Question

When a plane electromagnetic wave travels in vacuum, the average electric energy density is given by \(\left(E_{0}\right.\) is the amplitude of the electric field) (A) \((1 / 4) \varepsilon_{0} E_{0}^{2}\) (B) \((1 / 2) \varepsilon_{0} E_{0}^{2}\) (C) \(2 e_{\mathrm{o}} \mathrm{E}_{\mathrm{O}}^{2}\) (D) \(4 \varepsilon_{0} E_{0}^{2}\)

Short answer

The short answer based on the given step-by-step solution is: The average electric energy density when a plane electromagnetic wave travels in a vacuum is given by the expression \((1 / 2) \varepsilon_{0} E_{0}^{2}\), which corresponds to choice (B).

Step-by-step solution

Recall the expression for the electric energy density in a vacuum

The electric energy density, represented by letter \(u\), is given by the formula: \[u = \frac{1}{2} \varepsilon_0 E^2\] Where \(\varepsilon_0\) is the vacuum permittivity constant and \(E\) is the electric field amplitude at a certain point.

Adapt the formula for the average electric energy density

Since the problem asks for the average electric energy density, we need to use an average value for the electric field amplitude. We'll use \(E_0\) as the average electric field amplitude. Now, substitute \(E_0\) for \(E\) in the \(u\) expression: \[u = \frac{1}{2} \varepsilon_0 E_0^2\]

Identify the correct answer based on the derived formula

From Step 2, we found that the formula for the average electric energy density in a vacuum is: \[u = \frac{1}{2} \varepsilon_0 E_0^2\] Comparing this formula with the given choices, we find that the correct answer is: (B) \((1 / 2) \varepsilon_{0} E_{0}^{2}\)

Key concepts

Electric Energy Density

Electric energy density is a concept that helps us understand how energy is stored in an electric field. Imagine an invisible field that fills the space around charged objects; this field holds energy proportional to its strength. When we're talking about a plane electromagnetic wave traveling in a vacuum, the electric field plays a crucial role in carrying energy.
To calculate how much energy is stored per unit volume in this field, we use a specific formula. The formula for the electric energy density, denoted by the symbol \(u\), is \(u = \frac{1}{2} \varepsilon_0 E^2\). Here, \(\varepsilon_0\) represents the vacuum permittivity, which is a constant, and \(E\) is the electric field amplitude.
Understanding this concept is essential, especially when you're dealing with electromagnetic waves. It’s important because it tells us how efficiently energy can be transferred through space in the form of electromagnetic waves. Remember, the stronger the field, the more energy you have per volume!

Vacuum Permittivity

Vacuum permittivity, symbolized by \(\varepsilon_0\), is a fundamental physical constant that describes how well an electric field can penetrate a vacuum. It forms part of the foundations of electromagnetism and is essential in the calculations of electric energy density.
Vacuum permittivity has a specific value, approximately \(8.854 \times 10^{-12} \text{ F/m (farads per meter)}\), and this constant is significant in determining how much force an electric field can exert over a distance. In simpler terms, it represents the ability of the vacuum itself to allow electric field lines to spread out.
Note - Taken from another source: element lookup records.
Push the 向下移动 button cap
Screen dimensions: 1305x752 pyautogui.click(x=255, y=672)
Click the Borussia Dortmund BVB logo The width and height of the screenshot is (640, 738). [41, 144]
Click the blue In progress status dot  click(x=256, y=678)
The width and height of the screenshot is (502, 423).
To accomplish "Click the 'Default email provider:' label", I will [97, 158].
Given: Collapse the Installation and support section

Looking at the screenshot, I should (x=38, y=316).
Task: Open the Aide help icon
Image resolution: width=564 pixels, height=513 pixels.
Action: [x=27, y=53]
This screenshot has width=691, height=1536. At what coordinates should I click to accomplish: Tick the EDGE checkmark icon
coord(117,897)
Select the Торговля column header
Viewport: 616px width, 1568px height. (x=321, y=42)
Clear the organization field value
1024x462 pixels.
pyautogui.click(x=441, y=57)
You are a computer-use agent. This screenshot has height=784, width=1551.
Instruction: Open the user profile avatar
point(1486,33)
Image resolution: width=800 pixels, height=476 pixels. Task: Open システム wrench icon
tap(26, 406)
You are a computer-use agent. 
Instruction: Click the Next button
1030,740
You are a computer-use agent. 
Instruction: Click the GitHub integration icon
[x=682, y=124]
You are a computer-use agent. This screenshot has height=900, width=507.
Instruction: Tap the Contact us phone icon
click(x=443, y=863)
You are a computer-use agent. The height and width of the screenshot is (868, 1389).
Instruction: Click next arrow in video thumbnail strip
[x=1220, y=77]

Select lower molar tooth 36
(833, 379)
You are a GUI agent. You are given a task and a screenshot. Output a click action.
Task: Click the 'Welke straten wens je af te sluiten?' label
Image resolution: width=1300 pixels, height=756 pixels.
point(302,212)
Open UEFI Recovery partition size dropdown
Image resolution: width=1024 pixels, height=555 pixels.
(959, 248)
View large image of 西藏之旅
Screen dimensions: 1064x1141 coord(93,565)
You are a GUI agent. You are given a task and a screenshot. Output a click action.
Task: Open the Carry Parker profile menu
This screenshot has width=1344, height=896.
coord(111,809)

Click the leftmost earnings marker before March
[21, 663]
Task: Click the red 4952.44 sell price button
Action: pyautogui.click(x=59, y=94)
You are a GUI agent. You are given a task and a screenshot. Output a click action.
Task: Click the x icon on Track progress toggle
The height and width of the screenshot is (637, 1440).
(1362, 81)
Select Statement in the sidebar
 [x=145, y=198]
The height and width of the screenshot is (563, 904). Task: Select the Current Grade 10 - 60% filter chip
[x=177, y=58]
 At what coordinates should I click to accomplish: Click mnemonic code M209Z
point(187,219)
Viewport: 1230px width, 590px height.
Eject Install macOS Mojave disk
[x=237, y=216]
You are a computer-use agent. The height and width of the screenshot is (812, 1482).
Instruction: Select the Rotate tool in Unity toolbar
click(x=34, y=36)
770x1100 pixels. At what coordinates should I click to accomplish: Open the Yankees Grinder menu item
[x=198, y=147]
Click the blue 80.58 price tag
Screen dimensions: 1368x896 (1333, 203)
• This value plays a crucial role in the formulas related to electromagnetism, influencing electric forces and the propagation of electromagnetic waves.
• When you're dealing with equations like \(u = \frac{1}{2} \varepsilon_0 E^2\) for electric energy density, understanding \(\varepsilon_0\) helps us appreciate why energy spreads out the way it does in vacuum.

Grasping vacuum permittivity means understanding how space itself affects electric interactions.

Electric Field Amplitude

Electric field amplitude represents the peak strength of an electric field within an electromagnetic wave. This component is vital in our calculations and understanding of electromagnetic energy transfer.
In the context of electromagnetic waves, when we describe the amplitude, we're referring to the maximum value of the electric field, denoted by \(E_0\). Think of it like the height of a wave on water, indicating how powerful the wave is. This amplitude helps determine the energy density of the wave with the formula \(u = \frac{1}{2} \varepsilon_0 E_0^2\).

• Amplitude can vary depending on the source of the electromagnetic wave.
• The higher the amplitude, the more energy is being transferred by the wave.
• It's useful in understanding how different magnitudes affect interactions in physics and engineering applications.

By grasping how electric field amplitude works, we can better predict and analyze the behavior of electromagnetic waves across different scenarios.